Cunizza se réfugie en Toscane

«Après tout cela», comme le dit sobrement Rolandino, Cunizza se réconcilia avec son terrible frère et retourna auprès de lui. Il la maria (après 1252, date de la mort de son premier mari Rizzardo) à un dénommé Naimerio (ou Narnerio) de la famille des Poncii comte de Breganze, dont la famille avait des liens solides et étroits avec les da Romano. Ces liens et ce mariage ne sauva pas les Poncii. Ils furent exterminés par Ezzelino qui épargna… Naimero. En effet, il apparaît dans des documents comme témoin de la vente des terres de sa lignée à Ezzelino!

Reste que Naimero va bientôt disparaître, et très rapidement Cunizza convolera avec un quatrième époux, un noble de Vérone dont l’histoire a perdu le nom. Un mariage sans doute bref, car elle va se marier une cinquième fois avec un personnage que Paget Toynbee identifie comme étant Salione Buzzacarini de Padoue, l’astrologue de Ezzlino.8 Un mariage qui eut lieu après 1259, alors que Cunizza avait une soixantaine d’années.

En 1260, la fortune de Cunizza va de nouveau tourner. Ses deux frères meurent, Ezzelino d’abord en essayant de conquérir Milan, puis Alberico et toute sa famille sont assassinés lors de la prise du château de San Zenone où ils s’étaient réfugiés.

Cunizza va fuir la Marche Trévisane, et partir en Toscane, sans doute dans la famille de ses parents maternels. On relève sa présence dans la région grâce à deux actes:

  • Le premier est daté du 1er avril 1265 et il est signé dans dans la maison de Cavalcante Cavalcanti (le père de Guido, le « premier ami » de Dante). Dans ce document Cunizza donne leur liberté aux esclaves qui appartenaient à sa famille «pour assurer le salut de l’âme de ses frères et parents». Sont exclus de cet acte de libéralité ceux qui avaient trahi Alberico. Dans le texte il n’est aucunement question d’un époux.
  • Le second, plus tardif, date de 1279, alors que Cunizza approche de ses quatre-vingt ans. Il s’agit de son testament. Elle se trouve alors au château de La Cerbaia, où presque un siècle auparavant s’étaient rencontrés ses parents: Adelaide degli Alberti et Ezzelino II da Romano. Elle est sans doute morte peu de temps après.

Pourquoi Dante place-t-il Cunizza au Paradis ?

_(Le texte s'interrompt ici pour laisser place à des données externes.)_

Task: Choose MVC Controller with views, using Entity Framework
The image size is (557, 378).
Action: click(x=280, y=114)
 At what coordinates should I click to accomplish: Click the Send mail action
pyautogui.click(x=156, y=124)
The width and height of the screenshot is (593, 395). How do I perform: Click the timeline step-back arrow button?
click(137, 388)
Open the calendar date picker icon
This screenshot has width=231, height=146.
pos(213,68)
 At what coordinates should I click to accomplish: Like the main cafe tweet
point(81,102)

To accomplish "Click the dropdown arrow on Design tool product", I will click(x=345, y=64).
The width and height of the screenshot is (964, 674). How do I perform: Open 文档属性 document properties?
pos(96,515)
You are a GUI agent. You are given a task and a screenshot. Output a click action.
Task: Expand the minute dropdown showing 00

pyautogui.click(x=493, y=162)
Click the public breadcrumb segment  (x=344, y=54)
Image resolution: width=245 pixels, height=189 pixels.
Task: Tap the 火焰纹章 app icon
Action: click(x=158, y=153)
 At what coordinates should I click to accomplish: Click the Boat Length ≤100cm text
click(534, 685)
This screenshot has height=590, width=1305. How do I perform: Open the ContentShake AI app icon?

Les raisons pour lesquelles Dante accorde autant d’importance à Cunizza da Romano, et en fait l’un des principaux personnages du chant IX du Paradis sont multiples.

La première d’entre elles est sans doute l’importance et la fraîcheur des sources dont il pouvait disposer, que ce soit à Florence, puisque Cunizza séjourna dans la famille de son « premier ami », Guido Cavalcanti. Il dut en entendre parler par des personnes qui l’avait rencontrée et connue à cette occasion. De la même façon, à Vérone, il rencontra, lorsqu’il séjourna à la cour des Scagligeri, des témoins qui avaient également connu Cunizza. En effet, la famille degli Scagligeri était liée à Ezzelino III, dont ils furent les successeurs politiques tant à Vérone que chez les gibelins. 

Par ailleurs, le personnage de Cunizza permet à Dante d’opposer une femme « noble” au sens dantesque du terme. Les premiers commentateurs de la Comédie relevait sa tendresse et sa compassion. Voici par exemple ce qu’écrivait Benvenuto: 

Elle était pieuse, bienveillante, miséricordieuse, pleine compassion pour le malheureux, que son frère cruellement affligeait.9 

Cette compassion explique sans doute en grande partie sa présence au Paradis. Dans le Chant IX, son esprit se trouve aux côtés de celui de Folquet de Marseille et de Rahab dont le parcours dans la vie terrestre fut similaire: tous trois furent d’abord pécheurs « d’amour” avant de se convertir à l’amour de Dieu. Sans doute, Dante projette-t-il sa propre destinée…

Enfin l’opposition de destin dans l’au-delà que fait Dante entre Ezzelino enfoncé dans le fleuve de sang au Chant XII de l’Enfer (avec son ennemi Obizzo d’Este!) et la joie de sa sœur parmi les esprits bienheureux du Ciel de Vénus ne saurait mieux résumer la condamnation morale qu’il porte à l’encontre du tyran de la Marche Trévisane.